TASK DETAILS => Beginning at the line that contains "The width and", output each line exactly through the end of the records, and drop any pictures.

MATERIAL FOR THIS EXERCISE =>
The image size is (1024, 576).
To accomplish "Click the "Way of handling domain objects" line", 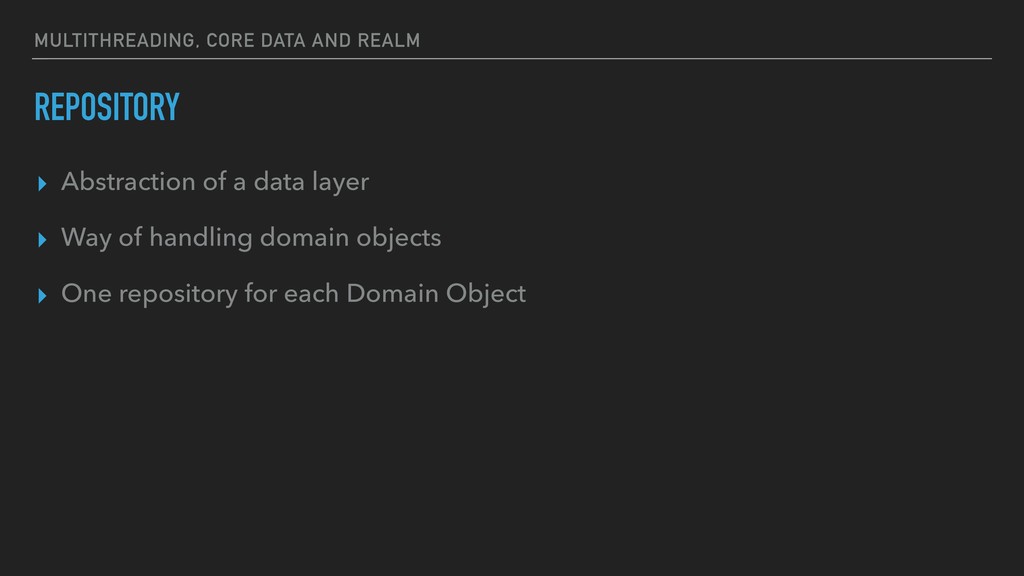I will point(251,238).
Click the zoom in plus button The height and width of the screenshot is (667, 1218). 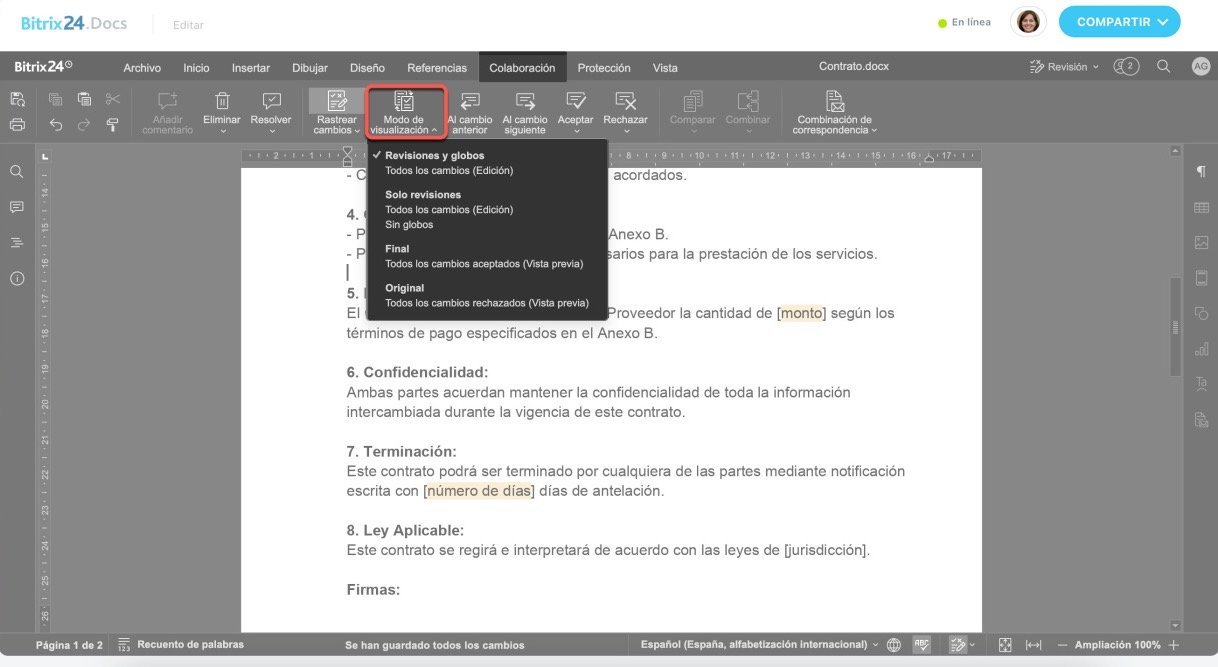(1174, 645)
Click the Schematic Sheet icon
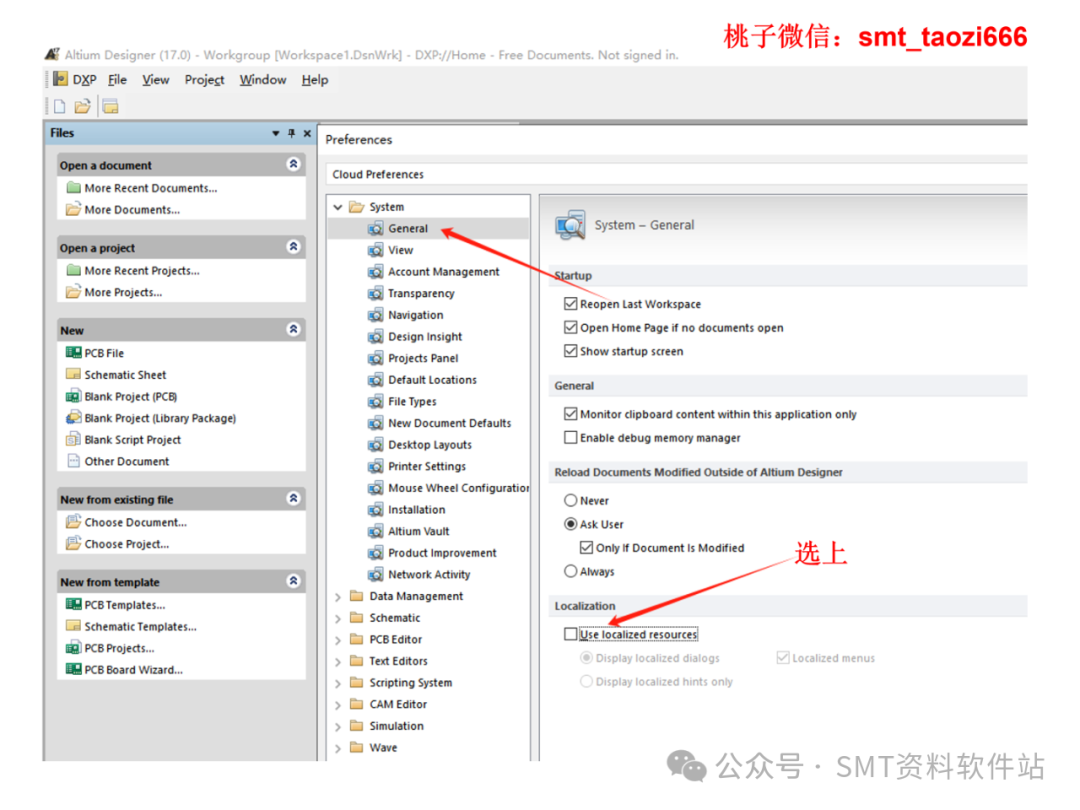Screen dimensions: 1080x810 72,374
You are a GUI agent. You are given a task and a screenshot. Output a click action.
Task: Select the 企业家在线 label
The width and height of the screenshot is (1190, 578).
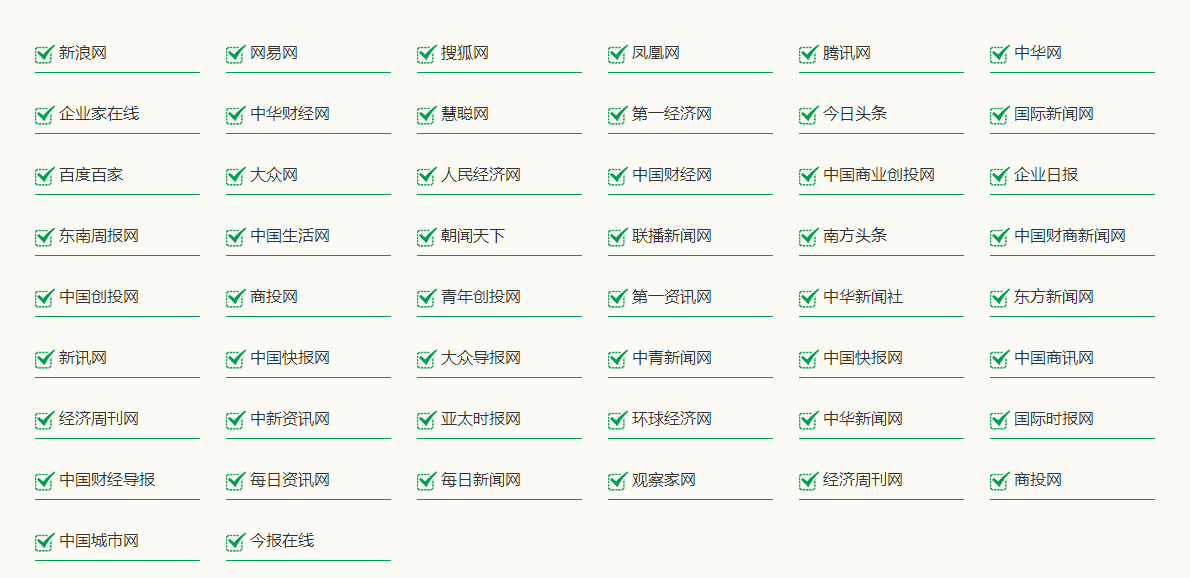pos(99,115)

EXERCISE SOLUTION =>
The width and height of the screenshot is (1190, 578).
pos(99,115)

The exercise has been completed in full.